The living room, which in turn went through different eras, included the old radio set that worked on the battery before the arrival of electricity, in addition to the hand phonograph that worked by the “spring”, and pulling on the side of the mattresses were small tables called “complements”, on which coffee pots and jugs were washed, Tea, hand mill for coffee beans, spices, heating stoves and heater (babur kerosene).
Then he divided the rolls of the surfaces and the various construction tools in them, such as the carpenter’s saws, the builder’s saws, the Abu shard, the hammer and others, reaching the bedroom and she began
With the wide-legged “commodine” and the “chauviniere”, then two models of yachts, one urban, made of primitive “Verforge” iron, and the second simple country, raised from the ground, its bedcloth was made of coarse hemp. mourning garment, and each of them brought his needs close, and at a height of The wall has torches of lamps and lamps. I first worked on oil, then on kerosene.
At the first corner of the museum, near the bedroom, stands the loom and the gin (wheel) on which the silk threads that the loom provides for weaving are wrapped, along with some accessories. According to Kalandjian, the two pieces were present in every house to tie the cloth, or buy it. In addition to the sewing machine.

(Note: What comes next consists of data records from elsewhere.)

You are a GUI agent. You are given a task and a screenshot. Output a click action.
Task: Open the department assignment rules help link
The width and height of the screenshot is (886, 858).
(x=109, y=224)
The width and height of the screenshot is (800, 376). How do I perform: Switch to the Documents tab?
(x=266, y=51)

Then the dressing room, in which several dresses from that era are on display, including wedding dresses, and Kalandjian refers to “a dress and set for a bride and groom from the twenties.”
Near the hall were exhibited irons, some of which worked on heating with coal, and some of them absorbed coal in them, as a development for its predecessor.

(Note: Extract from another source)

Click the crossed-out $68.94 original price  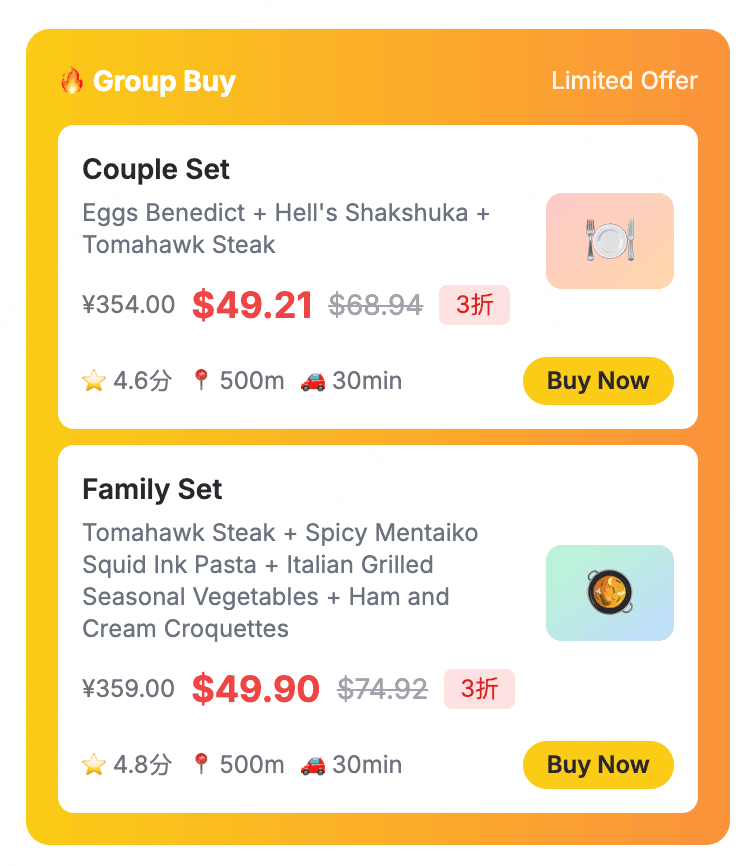(x=376, y=305)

All the way to the mortar house, and in it is a large container covered with tin (zinc), which is the grain storage, with different sections, each section for a specific type of grain, and each section has a bottom hole to extract the grain, and on it are the heaters known as kerosene pipes, and the “mortar” of thick copper, to pound the grain by hand.
Near it is the bulgur hive, and some cells (containers) for agricultural food products, made of gypsum and white lime, and on a shelf are trays – containers for transporting food with multiple layers, and trays that worked on pressure – and on their sides are spades, wooden spoons of various sizes, and a bucket for molasses or tali. Or the fig “bump”, a straw tray, copper dishes, milk jugs, frying pans, metal olive flasks, jugs, pottery and large glass containers (straws) of different sizes to strain oil, wine and grains in different ways with a strainer and strainer to preserve.
number of farmers
The next section deals with the farmer’s equipment that produced all these foods, including the feddan yoke (ox), the samad (plough), the farmer’s lane, the saddle and the saddle, the lift and the pitchfork, the scythe and the pedal fork
The farmer produces his season, and he must know the weights, so some types of them were displayed in a corner that accommodated various types of scales and measures, including the Roman scale, intended for heavy weights.
Copper vessels require protection against arsenic poisoning, and this is done by bleaching, the most prominent of which are hand or foot blowers, of which several models are offered.
At the end of the tour, the introduction of an important craft for identification, which is goldsmith, with his tools.
Kalandjian provided explanations on maps for each item, making it easier to identify the museum’s contents and the function of each.
The challenge of expanding the museum remains before those involved, as its area no longer accommodates the exhibits. Therefore, part of it remained undisplayed, pending a solution to expand the museum in a way that preserves its heritage character.